Support vector machines with indefinite kernels
Proceedings of the Sixth Asian Conference on Machine Learning, PMLR 39:32-47, 2015.
Training support vector machines (SVM) with indefinite kernels has recently attracted attention in the machine learning community. This is partly due to the fact that many similarity functions that arise in practice are not symmetric positive semidefinite, i.e. the Mercer condition is not satisfied, or the Mercer condition is difficult to verify. Previous work on training SVM with indefinite kernels has generally fallen into three categories: (1) positive semidefinite kernel approximation, (2) non-convex optimization, and (3) learning in Krein spaces. All approaches are not fully satisfactory. They have either introduced sources of inconsistency in handling training and test examples using kernel approximation, settled for approximate local minimum solutions using non-convex optimization, or produced non-sparse solutions. In this paper, we establish both theoretically and experimentally that the 1-norm SVM, proposed more than 10 years ago for embedded feature selection, is a better solution for extending SVM to indefinite kernels. More specifically, 1-norm SVM can be interpreted as a structural risk minimization method that seeks a decision boundary with large similarity margin in the original space.

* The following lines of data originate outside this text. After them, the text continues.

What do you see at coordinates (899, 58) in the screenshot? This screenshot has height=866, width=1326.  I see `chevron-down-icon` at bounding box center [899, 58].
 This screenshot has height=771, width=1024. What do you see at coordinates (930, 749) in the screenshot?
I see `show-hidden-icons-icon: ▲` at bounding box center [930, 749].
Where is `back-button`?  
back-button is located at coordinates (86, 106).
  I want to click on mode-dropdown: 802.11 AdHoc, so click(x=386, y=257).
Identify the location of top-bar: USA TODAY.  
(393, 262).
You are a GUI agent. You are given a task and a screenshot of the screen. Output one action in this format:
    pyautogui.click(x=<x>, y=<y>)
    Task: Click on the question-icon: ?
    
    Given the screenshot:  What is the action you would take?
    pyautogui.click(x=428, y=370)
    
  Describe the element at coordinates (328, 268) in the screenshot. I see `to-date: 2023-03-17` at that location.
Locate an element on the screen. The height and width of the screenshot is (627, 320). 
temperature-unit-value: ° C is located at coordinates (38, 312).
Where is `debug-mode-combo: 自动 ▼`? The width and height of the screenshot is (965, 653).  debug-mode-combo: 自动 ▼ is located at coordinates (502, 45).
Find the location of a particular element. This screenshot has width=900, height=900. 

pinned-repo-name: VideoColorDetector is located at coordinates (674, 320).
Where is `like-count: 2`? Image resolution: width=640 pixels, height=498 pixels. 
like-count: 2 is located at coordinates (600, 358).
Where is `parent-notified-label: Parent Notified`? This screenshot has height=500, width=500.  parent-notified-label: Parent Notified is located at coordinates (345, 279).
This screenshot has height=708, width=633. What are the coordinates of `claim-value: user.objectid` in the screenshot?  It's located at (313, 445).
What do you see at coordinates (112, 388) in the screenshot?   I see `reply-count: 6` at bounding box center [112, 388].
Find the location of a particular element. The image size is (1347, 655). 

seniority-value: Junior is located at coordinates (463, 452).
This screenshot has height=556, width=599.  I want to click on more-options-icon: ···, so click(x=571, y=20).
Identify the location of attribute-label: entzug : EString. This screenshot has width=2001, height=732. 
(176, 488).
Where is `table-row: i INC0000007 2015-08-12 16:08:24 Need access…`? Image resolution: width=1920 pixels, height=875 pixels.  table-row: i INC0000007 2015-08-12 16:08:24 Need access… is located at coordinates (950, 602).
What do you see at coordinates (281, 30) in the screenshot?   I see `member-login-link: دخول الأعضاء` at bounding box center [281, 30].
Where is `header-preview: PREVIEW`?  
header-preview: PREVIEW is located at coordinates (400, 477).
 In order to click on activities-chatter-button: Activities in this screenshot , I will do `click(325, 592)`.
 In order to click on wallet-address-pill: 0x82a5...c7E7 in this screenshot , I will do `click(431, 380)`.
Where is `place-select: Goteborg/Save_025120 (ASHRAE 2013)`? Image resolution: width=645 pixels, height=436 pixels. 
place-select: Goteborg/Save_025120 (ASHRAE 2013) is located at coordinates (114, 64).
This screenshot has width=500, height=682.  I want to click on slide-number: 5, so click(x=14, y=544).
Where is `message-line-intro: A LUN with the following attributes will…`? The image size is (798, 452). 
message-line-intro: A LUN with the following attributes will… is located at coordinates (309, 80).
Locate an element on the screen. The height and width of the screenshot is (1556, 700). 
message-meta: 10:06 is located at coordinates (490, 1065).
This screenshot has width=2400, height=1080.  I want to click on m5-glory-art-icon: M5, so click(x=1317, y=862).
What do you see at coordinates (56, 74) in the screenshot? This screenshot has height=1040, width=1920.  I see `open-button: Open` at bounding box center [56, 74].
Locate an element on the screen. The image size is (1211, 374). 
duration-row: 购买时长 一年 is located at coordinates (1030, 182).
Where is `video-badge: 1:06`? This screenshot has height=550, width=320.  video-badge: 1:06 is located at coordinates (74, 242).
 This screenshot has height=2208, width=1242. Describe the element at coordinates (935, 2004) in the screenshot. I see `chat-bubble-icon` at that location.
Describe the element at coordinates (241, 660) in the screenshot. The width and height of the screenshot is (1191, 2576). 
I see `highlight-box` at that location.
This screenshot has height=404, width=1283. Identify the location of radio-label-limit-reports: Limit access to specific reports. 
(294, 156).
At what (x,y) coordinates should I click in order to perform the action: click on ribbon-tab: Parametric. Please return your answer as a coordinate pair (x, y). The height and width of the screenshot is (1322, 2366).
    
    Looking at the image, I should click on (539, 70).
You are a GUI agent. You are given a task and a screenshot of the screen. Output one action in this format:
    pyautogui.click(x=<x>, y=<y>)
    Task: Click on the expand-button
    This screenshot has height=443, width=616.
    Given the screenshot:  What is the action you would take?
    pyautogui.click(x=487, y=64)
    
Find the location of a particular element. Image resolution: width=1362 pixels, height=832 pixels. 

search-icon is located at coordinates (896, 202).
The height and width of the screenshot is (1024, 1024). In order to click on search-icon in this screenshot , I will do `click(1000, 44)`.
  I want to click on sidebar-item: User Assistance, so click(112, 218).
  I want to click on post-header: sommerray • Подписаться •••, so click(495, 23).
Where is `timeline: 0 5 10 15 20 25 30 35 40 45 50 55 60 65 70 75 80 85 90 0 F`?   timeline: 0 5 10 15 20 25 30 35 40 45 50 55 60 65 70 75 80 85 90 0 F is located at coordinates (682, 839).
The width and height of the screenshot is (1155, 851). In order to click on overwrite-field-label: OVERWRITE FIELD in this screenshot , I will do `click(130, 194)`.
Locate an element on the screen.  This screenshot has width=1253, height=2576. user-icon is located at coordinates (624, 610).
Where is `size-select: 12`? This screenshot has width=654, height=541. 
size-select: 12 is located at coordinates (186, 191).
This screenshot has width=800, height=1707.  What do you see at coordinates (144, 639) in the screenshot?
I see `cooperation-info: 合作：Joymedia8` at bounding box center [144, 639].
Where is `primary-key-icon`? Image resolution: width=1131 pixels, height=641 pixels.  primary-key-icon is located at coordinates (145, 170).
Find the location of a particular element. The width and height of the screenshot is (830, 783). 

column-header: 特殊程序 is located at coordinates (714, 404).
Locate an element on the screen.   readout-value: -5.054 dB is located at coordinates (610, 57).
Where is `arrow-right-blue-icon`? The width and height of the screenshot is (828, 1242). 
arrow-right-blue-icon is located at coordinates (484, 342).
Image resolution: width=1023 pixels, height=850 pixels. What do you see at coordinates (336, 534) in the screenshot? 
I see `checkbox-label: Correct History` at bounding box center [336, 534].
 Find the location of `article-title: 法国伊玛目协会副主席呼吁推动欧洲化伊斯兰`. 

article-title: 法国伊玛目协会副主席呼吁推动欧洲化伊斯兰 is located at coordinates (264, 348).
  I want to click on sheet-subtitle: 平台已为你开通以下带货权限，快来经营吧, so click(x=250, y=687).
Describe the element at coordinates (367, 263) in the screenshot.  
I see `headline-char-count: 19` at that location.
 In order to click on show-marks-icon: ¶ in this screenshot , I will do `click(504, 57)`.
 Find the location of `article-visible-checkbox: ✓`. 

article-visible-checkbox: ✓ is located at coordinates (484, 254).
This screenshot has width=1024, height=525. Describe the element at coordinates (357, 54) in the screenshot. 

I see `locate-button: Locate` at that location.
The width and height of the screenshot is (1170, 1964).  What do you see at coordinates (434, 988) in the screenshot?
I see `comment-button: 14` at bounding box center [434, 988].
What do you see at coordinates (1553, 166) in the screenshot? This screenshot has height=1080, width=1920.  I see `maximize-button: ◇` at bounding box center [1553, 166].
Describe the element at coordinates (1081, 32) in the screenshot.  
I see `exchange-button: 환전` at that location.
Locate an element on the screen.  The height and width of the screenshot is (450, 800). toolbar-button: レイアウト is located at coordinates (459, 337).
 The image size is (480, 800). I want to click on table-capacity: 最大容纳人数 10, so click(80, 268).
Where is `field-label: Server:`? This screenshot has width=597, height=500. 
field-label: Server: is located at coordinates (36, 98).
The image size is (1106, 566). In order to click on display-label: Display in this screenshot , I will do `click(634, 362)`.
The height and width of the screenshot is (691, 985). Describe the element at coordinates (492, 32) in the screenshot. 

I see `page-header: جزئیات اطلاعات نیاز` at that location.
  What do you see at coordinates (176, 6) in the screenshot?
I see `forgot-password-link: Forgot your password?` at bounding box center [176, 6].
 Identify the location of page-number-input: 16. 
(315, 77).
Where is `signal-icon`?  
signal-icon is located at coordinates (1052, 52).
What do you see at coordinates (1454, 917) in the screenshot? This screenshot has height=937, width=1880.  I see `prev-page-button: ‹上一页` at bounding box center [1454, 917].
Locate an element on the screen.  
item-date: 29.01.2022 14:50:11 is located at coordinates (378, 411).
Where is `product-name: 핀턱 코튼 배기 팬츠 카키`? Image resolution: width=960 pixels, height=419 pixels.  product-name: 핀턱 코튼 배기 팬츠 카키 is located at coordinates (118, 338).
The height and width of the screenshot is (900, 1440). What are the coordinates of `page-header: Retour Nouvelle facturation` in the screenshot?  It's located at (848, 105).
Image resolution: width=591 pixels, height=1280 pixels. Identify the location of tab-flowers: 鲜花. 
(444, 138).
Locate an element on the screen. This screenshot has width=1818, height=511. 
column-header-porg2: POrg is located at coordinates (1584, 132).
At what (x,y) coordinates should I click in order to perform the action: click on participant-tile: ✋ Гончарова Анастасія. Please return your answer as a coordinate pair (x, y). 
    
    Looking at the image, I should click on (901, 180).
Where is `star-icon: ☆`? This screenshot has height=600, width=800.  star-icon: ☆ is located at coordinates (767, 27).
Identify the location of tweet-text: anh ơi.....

It uses a linear programming formulation that remains convex even if the kernel matrix is indefinite, and hence can always be solved quite efficiently. Also, it uses the indefinite similarity function (or distance) directly without any transformation, and, hence, it always treats both training and test examples consistently. Finally, it achieves the highest accuracy among all methods that train SVM with indefinite kernels with a statistically significant evidence while also retaining sparsity of the support vector set.